Stefan's right to say that the company is better positioned. Of course, the market environment around DWS has changed. You've seen a number of transactions in the industry in recent days. I do want to emphasize DWS is well-positioned with its existing business, and you can see it executing and performing well on its strategic intent with both inflows and the distribution of its assets under management, as well as the performance. All are good indicators about DWS's trajectory from here.

Tom Hallett
Director of Equity Analyst, KBW

Thanks for that. I mean, just a quick follow-up, but this won't alter Deutsche Bank's capital return plans in any way, or will it potentially?

James von Moltke
CFO, Deutsche Bank

No. I mean, look, we've set targets for our distribution, and we're bound and determined to deliver on all of that.

Obviously, there is a resource envelope within which we manage all of the businesses and allocate capital, as Christian referred to, based on SVA. We certainly look at asset management of the DWS businesses with a similar view. Yeah, we've got a year left to deliver on the targets that we set out, and we're determined to follow through on our plans and deliver on the distributions that we promised to our shareholders.

Tom Hallett
Director of Equity Analyst, KBW

Okay.

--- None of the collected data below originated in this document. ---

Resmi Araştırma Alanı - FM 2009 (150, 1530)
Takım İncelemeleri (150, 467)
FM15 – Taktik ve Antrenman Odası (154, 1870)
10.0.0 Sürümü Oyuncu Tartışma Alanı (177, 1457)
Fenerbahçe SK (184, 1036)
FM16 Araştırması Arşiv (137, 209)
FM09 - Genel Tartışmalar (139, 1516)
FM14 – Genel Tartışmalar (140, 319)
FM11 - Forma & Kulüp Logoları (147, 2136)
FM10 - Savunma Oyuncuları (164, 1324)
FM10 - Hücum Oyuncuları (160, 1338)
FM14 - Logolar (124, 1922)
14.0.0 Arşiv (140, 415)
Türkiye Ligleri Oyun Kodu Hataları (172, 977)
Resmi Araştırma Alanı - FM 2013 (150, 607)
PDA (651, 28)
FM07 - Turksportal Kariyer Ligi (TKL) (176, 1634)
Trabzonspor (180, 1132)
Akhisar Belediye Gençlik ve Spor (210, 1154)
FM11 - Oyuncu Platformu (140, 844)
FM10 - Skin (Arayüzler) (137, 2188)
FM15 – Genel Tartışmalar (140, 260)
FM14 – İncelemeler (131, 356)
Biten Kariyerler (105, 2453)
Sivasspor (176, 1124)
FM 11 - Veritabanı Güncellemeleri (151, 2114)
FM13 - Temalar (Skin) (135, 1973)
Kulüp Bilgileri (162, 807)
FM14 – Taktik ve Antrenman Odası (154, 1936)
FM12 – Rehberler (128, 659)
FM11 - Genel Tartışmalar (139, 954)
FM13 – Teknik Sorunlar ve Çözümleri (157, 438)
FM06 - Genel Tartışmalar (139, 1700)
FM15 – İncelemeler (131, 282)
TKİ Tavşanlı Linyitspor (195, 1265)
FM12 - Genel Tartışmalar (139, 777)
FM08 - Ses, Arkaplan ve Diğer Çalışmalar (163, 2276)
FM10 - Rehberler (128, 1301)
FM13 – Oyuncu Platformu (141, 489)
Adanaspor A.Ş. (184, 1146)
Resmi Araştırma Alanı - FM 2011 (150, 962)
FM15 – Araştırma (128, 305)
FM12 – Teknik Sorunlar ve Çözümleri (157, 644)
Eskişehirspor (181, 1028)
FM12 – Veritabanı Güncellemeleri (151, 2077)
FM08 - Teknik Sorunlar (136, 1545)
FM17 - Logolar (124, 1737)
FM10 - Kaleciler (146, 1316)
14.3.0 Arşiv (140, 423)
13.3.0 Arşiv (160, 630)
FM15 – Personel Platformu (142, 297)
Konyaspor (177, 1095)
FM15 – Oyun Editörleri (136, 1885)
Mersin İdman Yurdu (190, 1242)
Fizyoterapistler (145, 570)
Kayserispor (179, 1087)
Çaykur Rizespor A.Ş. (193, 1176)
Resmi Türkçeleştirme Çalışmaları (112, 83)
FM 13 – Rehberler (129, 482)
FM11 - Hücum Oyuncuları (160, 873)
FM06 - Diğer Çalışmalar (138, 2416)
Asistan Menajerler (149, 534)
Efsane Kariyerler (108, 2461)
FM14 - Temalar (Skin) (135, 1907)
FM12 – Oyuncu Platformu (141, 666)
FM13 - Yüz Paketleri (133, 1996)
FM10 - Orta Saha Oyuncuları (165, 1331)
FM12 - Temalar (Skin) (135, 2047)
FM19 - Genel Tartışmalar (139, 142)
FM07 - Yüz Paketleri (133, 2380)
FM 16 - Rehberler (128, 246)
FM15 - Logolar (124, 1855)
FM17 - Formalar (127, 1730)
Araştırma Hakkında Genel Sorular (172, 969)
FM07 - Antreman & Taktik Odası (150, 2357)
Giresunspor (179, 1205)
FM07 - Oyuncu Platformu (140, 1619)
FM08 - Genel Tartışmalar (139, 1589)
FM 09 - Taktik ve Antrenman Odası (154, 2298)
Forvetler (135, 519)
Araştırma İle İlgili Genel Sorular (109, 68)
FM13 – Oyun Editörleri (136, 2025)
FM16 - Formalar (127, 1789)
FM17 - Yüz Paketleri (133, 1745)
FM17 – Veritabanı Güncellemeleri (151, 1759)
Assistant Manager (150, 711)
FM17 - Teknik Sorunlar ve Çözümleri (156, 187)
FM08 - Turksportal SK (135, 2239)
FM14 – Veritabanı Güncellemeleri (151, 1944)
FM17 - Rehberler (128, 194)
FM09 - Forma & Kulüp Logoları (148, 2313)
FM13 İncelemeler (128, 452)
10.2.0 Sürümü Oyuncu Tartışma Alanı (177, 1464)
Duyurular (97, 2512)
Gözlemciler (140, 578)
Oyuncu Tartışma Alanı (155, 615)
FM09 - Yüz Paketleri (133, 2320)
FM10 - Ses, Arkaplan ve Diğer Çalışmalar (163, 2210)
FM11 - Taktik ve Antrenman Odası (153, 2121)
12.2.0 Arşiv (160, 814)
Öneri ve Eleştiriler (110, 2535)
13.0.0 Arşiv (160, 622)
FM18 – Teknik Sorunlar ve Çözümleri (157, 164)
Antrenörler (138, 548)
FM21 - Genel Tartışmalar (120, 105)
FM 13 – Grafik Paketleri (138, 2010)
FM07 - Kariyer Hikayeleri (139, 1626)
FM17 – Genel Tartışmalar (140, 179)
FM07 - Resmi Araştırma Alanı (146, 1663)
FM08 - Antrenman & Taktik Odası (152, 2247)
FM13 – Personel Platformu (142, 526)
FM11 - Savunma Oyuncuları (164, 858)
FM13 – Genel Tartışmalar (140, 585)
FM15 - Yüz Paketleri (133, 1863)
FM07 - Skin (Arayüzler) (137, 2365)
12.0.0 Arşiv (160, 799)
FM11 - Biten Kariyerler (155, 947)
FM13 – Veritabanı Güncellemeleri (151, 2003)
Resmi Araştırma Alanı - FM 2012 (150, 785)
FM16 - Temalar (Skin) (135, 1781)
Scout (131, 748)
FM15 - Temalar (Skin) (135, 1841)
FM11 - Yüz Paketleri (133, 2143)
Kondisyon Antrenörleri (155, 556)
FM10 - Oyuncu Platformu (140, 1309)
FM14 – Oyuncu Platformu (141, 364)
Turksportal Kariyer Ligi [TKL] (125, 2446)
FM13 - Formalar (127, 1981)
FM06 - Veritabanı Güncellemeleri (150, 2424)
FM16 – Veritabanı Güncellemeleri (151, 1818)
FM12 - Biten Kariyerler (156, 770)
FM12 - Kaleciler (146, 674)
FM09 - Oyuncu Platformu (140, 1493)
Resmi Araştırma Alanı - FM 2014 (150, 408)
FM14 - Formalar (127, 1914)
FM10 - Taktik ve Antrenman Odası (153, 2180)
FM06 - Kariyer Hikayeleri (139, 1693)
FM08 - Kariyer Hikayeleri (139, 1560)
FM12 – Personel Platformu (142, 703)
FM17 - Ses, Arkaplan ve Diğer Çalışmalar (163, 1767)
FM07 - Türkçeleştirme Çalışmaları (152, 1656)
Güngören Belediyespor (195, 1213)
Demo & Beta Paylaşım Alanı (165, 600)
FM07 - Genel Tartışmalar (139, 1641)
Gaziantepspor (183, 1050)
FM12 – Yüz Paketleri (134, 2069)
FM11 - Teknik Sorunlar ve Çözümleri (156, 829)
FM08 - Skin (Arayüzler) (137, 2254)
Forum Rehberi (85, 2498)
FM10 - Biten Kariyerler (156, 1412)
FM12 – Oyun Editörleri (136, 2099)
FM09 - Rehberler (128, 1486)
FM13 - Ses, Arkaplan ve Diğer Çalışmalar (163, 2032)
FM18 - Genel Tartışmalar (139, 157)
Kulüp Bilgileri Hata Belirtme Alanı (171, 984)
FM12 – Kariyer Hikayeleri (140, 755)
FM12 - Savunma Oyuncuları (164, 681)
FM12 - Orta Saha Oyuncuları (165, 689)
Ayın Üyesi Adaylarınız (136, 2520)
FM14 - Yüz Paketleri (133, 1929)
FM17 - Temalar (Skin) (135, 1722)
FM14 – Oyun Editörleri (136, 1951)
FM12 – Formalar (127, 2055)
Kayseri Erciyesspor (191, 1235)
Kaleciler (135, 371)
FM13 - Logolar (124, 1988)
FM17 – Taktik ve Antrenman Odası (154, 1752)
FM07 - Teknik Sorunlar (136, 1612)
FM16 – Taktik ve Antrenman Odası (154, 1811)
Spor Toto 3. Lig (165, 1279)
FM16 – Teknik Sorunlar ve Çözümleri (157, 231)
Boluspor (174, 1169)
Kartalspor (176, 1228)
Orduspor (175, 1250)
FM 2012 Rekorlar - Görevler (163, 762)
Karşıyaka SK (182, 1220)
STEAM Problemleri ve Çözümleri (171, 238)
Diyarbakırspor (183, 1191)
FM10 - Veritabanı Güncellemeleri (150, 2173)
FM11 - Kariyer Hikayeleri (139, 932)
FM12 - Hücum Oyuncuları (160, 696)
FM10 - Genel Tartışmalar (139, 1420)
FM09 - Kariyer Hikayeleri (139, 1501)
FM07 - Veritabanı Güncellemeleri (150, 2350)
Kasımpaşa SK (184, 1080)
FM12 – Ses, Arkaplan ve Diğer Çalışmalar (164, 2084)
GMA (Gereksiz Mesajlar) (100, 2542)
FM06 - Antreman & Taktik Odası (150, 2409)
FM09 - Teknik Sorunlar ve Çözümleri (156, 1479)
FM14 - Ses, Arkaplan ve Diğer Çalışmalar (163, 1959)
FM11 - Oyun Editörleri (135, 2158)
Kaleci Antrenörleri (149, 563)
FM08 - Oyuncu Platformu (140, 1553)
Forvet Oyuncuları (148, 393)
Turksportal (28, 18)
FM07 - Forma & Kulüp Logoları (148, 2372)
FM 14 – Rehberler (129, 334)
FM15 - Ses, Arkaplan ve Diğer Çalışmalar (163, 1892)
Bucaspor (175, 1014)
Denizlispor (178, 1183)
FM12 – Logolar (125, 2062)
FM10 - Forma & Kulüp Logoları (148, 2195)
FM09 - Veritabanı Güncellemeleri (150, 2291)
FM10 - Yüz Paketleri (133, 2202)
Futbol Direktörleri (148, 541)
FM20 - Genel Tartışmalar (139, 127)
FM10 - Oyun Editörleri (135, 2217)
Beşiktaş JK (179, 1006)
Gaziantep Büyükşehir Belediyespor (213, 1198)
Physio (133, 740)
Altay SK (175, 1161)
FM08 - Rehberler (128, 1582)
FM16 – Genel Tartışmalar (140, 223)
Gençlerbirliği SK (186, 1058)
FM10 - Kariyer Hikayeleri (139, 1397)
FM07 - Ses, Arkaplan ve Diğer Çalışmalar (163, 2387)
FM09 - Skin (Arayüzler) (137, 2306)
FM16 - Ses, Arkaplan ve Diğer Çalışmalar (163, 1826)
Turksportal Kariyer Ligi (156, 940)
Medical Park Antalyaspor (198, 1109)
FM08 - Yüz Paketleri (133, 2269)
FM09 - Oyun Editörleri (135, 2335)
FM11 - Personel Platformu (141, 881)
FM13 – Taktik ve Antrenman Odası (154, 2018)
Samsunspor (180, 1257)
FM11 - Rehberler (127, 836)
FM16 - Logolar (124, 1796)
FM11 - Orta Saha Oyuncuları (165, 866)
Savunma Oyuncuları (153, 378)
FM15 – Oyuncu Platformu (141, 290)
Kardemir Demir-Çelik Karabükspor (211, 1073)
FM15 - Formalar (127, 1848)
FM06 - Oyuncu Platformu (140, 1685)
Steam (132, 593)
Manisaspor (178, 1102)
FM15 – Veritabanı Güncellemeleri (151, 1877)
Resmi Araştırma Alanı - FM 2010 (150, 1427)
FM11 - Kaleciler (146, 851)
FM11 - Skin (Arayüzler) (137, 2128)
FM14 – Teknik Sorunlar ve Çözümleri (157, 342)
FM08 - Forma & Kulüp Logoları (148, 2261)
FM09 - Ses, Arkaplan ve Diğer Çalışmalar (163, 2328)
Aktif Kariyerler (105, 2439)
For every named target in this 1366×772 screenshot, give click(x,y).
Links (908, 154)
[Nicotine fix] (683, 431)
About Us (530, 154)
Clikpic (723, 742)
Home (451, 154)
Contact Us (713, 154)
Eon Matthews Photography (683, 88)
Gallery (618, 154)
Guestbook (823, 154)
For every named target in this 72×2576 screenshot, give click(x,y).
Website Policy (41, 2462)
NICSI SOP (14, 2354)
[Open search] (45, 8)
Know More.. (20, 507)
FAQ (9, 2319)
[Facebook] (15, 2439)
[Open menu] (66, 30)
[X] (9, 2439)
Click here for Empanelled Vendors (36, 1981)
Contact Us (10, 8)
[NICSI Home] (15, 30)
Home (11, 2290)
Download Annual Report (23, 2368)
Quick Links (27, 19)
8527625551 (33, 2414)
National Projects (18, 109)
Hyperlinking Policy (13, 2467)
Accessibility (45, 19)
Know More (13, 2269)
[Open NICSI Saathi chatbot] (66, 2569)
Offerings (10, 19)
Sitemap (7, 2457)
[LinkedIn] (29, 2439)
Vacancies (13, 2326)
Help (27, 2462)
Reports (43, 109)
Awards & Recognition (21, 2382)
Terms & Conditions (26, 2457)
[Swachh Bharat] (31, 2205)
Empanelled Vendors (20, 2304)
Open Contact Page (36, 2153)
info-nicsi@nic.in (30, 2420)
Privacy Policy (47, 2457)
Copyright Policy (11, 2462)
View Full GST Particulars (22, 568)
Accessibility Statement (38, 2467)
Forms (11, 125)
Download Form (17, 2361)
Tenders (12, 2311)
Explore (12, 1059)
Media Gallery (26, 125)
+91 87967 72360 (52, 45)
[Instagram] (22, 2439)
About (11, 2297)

Cheers again.

Operator

Ladies and gentlemen, that was the last question. I would now like to turn the conference back over to Ioana Patriniche for any closing remarks.

Ioana Patriniche
Head of Investor Relations, Deutsche Bank

Thank you for joining us, and for your questions. For any follow-ups, please come through to the investor relations team, and we look forward to speaking to you at our second quarter call.

Operator

Ladies and gentlemen, the conference is now over.

Thank you for choosing ChorusCall, and thank you for participating in the conference. You may now disconnect your lines. Goodbye.